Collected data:

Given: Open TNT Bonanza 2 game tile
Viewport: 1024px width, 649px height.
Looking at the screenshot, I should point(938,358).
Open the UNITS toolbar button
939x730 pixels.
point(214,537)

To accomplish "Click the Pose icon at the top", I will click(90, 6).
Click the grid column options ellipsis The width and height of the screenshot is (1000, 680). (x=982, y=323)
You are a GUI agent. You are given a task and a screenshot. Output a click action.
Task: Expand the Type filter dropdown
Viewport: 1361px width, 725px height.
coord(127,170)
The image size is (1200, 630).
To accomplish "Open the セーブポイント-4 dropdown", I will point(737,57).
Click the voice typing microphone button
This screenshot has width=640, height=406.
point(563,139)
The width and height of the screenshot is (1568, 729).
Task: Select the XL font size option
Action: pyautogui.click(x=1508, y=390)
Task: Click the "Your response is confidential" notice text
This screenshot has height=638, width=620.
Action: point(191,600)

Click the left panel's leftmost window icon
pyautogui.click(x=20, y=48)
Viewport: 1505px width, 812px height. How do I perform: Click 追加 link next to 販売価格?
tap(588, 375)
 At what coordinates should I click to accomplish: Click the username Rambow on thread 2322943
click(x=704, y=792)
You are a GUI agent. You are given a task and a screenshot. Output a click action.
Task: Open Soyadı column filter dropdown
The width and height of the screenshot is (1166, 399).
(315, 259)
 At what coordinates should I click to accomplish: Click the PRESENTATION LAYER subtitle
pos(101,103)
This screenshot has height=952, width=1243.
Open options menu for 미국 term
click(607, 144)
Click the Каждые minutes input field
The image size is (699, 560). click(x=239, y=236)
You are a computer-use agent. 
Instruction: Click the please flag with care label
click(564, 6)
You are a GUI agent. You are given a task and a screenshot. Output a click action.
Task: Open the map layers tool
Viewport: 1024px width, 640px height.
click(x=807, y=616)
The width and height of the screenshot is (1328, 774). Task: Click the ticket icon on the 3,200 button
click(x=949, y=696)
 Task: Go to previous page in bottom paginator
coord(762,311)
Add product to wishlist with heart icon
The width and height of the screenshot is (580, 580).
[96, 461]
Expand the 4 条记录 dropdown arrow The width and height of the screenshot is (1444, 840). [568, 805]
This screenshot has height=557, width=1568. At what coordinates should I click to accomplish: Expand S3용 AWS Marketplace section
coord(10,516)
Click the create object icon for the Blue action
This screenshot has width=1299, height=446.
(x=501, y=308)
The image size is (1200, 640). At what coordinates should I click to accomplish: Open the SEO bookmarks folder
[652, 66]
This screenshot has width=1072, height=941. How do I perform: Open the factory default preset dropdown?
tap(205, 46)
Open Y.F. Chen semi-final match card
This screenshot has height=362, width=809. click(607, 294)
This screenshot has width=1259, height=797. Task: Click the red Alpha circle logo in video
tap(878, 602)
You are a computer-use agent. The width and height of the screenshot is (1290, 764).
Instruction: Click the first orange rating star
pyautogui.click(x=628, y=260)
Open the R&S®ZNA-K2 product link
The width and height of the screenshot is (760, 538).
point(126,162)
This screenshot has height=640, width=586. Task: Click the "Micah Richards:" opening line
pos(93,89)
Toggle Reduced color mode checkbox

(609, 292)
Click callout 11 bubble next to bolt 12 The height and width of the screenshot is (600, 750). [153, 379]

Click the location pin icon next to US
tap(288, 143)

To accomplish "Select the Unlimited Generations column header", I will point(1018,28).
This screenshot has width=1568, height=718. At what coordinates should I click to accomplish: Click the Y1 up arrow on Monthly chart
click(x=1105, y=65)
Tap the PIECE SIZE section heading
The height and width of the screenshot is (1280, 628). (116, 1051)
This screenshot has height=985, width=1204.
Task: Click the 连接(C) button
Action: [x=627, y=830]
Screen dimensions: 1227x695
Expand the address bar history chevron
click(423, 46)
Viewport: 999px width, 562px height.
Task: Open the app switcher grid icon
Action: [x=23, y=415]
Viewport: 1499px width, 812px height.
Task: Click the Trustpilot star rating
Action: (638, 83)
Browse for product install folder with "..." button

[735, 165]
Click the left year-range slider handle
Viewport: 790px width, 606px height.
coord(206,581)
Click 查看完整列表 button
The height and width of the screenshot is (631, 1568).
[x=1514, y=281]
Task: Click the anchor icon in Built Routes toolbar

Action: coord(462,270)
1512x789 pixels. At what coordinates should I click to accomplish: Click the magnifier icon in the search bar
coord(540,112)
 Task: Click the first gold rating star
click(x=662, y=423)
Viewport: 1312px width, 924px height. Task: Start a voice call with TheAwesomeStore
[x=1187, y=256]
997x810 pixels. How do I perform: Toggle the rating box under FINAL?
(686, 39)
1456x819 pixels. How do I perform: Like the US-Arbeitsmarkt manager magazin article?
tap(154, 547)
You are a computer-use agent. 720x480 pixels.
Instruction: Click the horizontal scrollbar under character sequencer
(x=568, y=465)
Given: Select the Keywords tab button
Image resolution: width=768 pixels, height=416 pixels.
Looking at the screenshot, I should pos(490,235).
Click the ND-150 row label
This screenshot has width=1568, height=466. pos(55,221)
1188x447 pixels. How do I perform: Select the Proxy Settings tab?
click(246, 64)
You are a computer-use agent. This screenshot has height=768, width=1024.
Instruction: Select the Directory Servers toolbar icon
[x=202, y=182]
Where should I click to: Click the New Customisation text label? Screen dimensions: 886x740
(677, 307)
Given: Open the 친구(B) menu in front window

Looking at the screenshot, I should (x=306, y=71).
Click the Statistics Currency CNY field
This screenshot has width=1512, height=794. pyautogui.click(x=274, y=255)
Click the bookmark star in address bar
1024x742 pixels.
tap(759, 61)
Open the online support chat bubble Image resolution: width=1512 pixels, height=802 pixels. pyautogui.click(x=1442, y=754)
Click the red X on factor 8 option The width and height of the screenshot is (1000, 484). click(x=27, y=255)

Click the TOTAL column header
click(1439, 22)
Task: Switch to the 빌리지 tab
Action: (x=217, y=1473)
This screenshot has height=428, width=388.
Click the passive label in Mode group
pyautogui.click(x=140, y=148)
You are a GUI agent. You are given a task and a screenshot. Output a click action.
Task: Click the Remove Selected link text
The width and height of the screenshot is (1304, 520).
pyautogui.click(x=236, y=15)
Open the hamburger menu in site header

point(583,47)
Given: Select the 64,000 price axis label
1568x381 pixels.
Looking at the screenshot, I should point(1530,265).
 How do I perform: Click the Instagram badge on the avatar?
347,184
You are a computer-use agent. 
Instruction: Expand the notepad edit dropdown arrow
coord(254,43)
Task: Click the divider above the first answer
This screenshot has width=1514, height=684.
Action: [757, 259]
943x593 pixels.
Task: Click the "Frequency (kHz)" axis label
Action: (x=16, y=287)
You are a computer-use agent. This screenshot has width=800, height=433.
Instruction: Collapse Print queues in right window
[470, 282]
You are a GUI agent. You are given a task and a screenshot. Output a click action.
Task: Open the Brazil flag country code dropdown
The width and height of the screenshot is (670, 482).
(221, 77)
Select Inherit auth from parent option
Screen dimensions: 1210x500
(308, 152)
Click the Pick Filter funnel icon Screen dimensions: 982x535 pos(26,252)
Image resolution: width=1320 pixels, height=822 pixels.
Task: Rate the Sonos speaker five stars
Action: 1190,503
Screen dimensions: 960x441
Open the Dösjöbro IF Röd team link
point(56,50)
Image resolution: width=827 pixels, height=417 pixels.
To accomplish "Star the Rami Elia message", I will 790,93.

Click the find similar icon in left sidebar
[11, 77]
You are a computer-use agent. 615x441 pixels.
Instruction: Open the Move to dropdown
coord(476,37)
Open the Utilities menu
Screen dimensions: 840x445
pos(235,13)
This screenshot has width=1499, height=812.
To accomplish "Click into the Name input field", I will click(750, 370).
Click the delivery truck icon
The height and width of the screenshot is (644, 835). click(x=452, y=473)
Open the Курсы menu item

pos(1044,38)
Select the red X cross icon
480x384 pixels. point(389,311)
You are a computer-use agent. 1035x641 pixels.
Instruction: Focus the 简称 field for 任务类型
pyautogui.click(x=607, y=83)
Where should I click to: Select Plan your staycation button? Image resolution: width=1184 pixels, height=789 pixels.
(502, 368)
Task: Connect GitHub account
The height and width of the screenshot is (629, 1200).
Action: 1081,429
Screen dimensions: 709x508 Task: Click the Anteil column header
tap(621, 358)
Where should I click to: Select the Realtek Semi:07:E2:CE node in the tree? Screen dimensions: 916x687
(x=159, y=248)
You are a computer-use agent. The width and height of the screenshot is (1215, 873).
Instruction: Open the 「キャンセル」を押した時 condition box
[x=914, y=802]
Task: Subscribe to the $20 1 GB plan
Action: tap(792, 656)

**Short exercise**
Please give the lines of the listing from the line with "Task: Go to" to the line with "Click callout 11", both included, as a JSON list of strings. Use one string per line and leave out blank lines.

**Exercise output**
[
  " Task: Go to previous page in bottom paginator",
  "coord(762,311)",
  "Add product to wishlist with heart icon",
  "The width and height of the screenshot is (580, 580).",
  "[96, 461]",
  "Expand the 4 条记录 dropdown arrow The width and height of the screenshot is (1444, 840). [568, 805]",
  "This screenshot has height=557, width=1568. At what coordinates should I click to accomplish: Expand S3용 AWS Marketplace section",
  "coord(10,516)",
  "Click the create object icon for the Blue action",
  "This screenshot has width=1299, height=446.",
  "(x=501, y=308)",
  "The image size is (1200, 640). At what coordinates should I click to accomplish: Open the SEO bookmarks folder",
  "[652, 66]",
  "This screenshot has width=1072, height=941. How do I perform: Open the factory default preset dropdown?",
  "tap(205, 46)",
  "Open Y.F. Chen semi-final match card",
  "This screenshot has height=362, width=809. click(607, 294)",
  "This screenshot has width=1259, height=797. Task: Click the red Alpha circle logo in video",
  "tap(878, 602)",
  "You are a computer-use agent. The width and height of the screenshot is (1290, 764).",
  "Instruction: Click the first orange rating star",
  "pyautogui.click(x=628, y=260)",
  "Open the R&S®ZNA-K2 product link",
  "The width and height of the screenshot is (760, 538).",
  "point(126,162)",
  "This screenshot has height=640, width=586. Task: Click the \"Micah Richards:\" opening line",
  "pos(93,89)",
  "Toggle Reduced color mode checkbox",
  "(609, 292)",
  "Click callout 11 bubble next to bolt 12 The height and width of the screenshot is (600, 750). [153, 379]"
]